From her college years forward, Susan became more mistrustful of her mother and, while attempting to keep distance from her, started to struggle with depression. She stopped college for a year to help her mother, who was receiving her own mental health treatment for major depression. During this time, she found herself increasingly angry at her mother. Her attempts to create distance were thwarted by her mother’s insistence on being an essential part of Susan’s life.

Susan discovered in schema therapy treatment that she served as a surrogate to her mother throughout her childhood and adolescence, and continues to do so in some ways. Among other schemas, Susan developed a strong enmeshment and undeveloped self-schema; building a greater sense of attunement and autonomy was central to the therapeutic relationship. First, the therapist considered the unmet needs that created the enmeshment schema in the first place. Next, in what is called the reparenting relationship, the therapist and Susan attempted to attend to these specific unmet needs. Extra attention was placed on the goals of understanding her experience and strengthening her ability to reflect on her internal experiences, including thoughts, emotions, or both. Therapy then focused on placing a higher value on Susan’s internal experiences, especially in relationship with another person.

Building autonomy in the reparenting therapeutic relationship was also essential. To stimulate this in the dynamic between Susan and the therapist, the therapist suggested different topics and strategies for working in a session and asked Susan to consider what would be the most helpful way to work. Therapeutic attention was also focused on interactions with Tom and others in which she tended to meld into the other person to get along. The therapist explored what was going on inside her in terms of the vulnerable child and demanding parent mode and helped her consider other ways she could have addressed a topic or issue in which her thoughts and feelings were also valued.

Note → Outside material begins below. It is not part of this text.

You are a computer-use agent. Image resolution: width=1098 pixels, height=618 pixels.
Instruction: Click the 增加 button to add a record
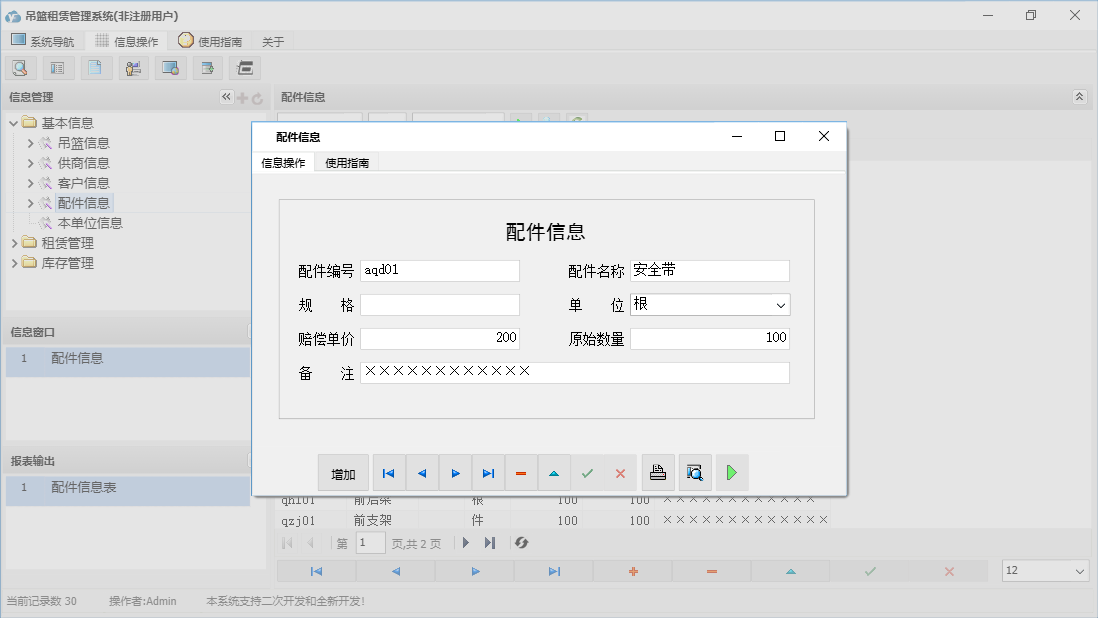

The therapist also did role-plays to create heightened awareness of what Susan felt and thought in various interpersonal scenarios.

After about a year of working together, Susan was starting to reap the benefits of her investment in therapeutic work. She began to cherish her thoughts and feelings more and had become assertive about expressing herself, even in the times when she had conflict with Tom. At moments, it seemed that the relationship would not survive as Tom was rebelling against Susan’s new lack of conformity. At other times, Susan questioned how she could go on with a guy who tries to stifle and minimize her point of view and her related emotions. But over time, both seemed to be more accepting of each other. Tom started to notice a new vitality in the relationship, in part attributable to Susan being a more dynamic force. Susan noted Tom’s attempts to be more flexible and had hope that he would continue to grow in this way.

It is impossible to know what the future holds for Susan and whether she will continue to cultivate a stronger sense of self that has allowed her negotiate relationships with Tom and others in a more reciprocal way. She appears to be pleased with her progress in this area so far and seems determined to grow as a relational person who is able to be sensitive to the needs of others as well as her own personal and relational needs.

Conclusion

Co-dependency and enmeshment have been used interchangeably in psychological and psychotherapeutic practice. There is still much confusion and misunderstanding about both concepts; they are not clearly defined and understood. Although both concepts are distinct, they carry common features and therefore have been used interchangeably.

The authors discussed the development of both concepts, highlighting the historical differences and similarities between them. Specific schemas operate within the scope of both concepts; a fictional clinical case scenario was offered to illustrate the discussion.

The Bacon & Conway - CODEM Model 2022 is introduced to describe the schemas and modes associated with enmeshment and co-dependency. The authors hope that the model will serve as a base for research and interventions to assist people to break free from these patterns and to experience a more balanced and fulfilling life.